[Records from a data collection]
START

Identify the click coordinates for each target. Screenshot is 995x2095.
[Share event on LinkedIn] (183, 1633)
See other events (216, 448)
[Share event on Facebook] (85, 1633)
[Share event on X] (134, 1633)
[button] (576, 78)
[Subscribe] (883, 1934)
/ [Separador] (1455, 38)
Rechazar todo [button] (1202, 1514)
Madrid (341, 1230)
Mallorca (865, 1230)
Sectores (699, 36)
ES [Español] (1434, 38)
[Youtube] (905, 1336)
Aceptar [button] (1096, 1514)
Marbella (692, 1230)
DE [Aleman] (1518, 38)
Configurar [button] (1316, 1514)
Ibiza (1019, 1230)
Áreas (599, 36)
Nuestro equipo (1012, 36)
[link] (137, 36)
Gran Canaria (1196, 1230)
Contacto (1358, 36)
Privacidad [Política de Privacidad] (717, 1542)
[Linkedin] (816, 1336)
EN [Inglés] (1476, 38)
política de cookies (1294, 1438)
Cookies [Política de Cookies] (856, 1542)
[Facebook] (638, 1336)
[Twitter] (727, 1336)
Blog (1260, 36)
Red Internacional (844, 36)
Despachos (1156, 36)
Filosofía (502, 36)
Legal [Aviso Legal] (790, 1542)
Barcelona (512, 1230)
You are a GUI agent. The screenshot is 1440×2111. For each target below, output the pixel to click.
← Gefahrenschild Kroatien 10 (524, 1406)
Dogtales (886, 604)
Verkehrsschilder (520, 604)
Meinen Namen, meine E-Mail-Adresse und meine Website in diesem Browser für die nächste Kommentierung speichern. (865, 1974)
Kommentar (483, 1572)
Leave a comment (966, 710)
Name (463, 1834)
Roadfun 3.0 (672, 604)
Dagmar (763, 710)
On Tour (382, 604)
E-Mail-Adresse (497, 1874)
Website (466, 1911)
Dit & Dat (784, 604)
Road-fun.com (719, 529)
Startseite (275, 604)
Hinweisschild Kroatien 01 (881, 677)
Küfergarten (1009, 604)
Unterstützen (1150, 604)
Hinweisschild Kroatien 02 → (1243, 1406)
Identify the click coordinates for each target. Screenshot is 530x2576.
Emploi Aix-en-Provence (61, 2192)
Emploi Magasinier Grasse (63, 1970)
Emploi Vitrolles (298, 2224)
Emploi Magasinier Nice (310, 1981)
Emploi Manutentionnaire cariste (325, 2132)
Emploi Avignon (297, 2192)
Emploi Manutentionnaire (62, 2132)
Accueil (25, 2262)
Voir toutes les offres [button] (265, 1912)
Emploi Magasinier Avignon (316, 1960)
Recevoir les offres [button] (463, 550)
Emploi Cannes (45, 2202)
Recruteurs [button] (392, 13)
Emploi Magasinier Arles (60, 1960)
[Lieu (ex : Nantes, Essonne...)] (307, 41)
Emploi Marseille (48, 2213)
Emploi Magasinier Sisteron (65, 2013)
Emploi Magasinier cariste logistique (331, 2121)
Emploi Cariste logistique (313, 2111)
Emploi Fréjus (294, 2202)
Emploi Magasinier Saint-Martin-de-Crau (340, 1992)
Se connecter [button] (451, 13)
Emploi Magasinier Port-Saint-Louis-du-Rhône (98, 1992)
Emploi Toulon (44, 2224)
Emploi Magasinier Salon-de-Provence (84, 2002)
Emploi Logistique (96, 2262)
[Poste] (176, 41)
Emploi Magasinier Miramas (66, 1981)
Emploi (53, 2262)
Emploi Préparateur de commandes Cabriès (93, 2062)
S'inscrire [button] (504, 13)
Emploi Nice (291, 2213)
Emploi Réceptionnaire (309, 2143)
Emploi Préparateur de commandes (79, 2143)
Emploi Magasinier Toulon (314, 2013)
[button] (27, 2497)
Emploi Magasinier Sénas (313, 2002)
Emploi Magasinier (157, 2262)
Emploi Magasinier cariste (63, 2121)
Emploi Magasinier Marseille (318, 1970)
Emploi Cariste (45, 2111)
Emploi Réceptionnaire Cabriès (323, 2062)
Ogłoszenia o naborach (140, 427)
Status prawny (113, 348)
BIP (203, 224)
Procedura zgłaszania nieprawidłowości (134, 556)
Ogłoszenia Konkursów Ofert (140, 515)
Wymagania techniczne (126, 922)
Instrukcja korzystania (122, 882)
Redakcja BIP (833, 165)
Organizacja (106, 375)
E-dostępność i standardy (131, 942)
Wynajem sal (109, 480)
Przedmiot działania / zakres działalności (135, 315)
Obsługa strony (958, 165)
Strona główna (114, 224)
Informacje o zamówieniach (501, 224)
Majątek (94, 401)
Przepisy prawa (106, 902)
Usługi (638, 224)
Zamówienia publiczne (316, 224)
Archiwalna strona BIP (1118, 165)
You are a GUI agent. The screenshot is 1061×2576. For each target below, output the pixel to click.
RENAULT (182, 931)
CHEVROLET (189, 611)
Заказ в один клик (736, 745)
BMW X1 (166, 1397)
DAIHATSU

END

How many lines of the items above contain the word "Kroatien"? Reply with the number alone.

**OUTPUT**
3